**Document section:**
━━━━━━━━━━━━━━━━━━━━
That brings us to another important Brookings publication, Arming without Aiming: India's Military Modernisation, by Stephen P. Cohen and Sunil Dasgupta. Cohen is of course the elder statesman of South Asian security studies, and it is refreshing to see him teaming with a younger, Indian voice to produce this book that needed to be written: a frank appraisal of the gap between India's defence policy vision and the continuing messy reality of its implementation.

This does not quite puncture the balloon of the India boosters in Washington and elsewhere: after all, even with all its speed bumps and flaws, the economically-driven growth of Indian power will still be enough to change global strategic balances in the long run. And many of the key arguments—India's continental security distractions and woeful procurement system—have been made equally well in previous publications.

But Cohen and Dasgupta have smartly distilled almost everything that has gone before, to produce a highly readable, expert and balanced primer on the strange rise of Indian military power. This should be essential reading for other nations' policymakers before they leap into closer defence engagement with India. (For the record, I still think that is a path worth taking—but with both eyes open.)

Together, these three books by some leading think-tank scholars provide a clearer perspective on Indo-Pacific Asia's security future than the vast bulk of the short-term, journalistic commentary currently flooding the regional security scene.
━━━━━━━━━━━━━━━━━━━━
**Input data:**
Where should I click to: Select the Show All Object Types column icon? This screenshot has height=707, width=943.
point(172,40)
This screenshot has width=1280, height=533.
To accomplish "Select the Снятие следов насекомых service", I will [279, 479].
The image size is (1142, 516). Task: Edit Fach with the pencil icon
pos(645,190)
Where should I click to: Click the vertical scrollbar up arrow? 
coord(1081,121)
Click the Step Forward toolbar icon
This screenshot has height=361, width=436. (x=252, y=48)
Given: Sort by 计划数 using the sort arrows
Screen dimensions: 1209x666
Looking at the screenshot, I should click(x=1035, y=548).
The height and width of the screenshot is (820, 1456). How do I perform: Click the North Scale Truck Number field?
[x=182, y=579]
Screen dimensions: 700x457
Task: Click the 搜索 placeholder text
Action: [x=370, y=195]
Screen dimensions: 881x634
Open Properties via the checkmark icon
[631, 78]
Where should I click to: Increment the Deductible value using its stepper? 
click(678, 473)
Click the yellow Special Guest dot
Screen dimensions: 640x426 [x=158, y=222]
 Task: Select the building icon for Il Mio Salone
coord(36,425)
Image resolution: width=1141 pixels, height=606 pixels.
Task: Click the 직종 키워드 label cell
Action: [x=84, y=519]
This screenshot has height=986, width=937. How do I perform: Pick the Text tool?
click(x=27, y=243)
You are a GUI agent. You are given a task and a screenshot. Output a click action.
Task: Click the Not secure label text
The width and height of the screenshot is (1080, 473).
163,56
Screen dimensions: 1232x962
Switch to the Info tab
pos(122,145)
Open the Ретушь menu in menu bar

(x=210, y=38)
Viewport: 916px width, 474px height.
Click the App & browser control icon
━━━━━━━━━━━━━━━━━━━━
**Tasks to perform:**
1. According to the review of Arming without Aiming, why doesn't the book quite puncture the balloon of the India boosters in Washington and elsewhere? Answer in one to three sentences.
2. Rewrite as a short bulleted list the paragraph of the review of Arming without Aiming that begins "But Cohen and Dasgupta have smartly distilled," keeping its main facts.

**Responses for each task:**
1. The review says India's power is growing because of its economy. Despite all the speed bumps and flaws, that growth will still be enough to change global strategic balances in the long run.

2.
- Cohen and Dasgupta distill almost everything previously written on the subject.
- The result is a highly readable, expert and balanced primer on the strange rise of Indian military power.
- Policymakers in other nations should read it before moving into closer defense engagement with India.
- The reviewer still considers closer engagement worth pursuing, but with both eyes open.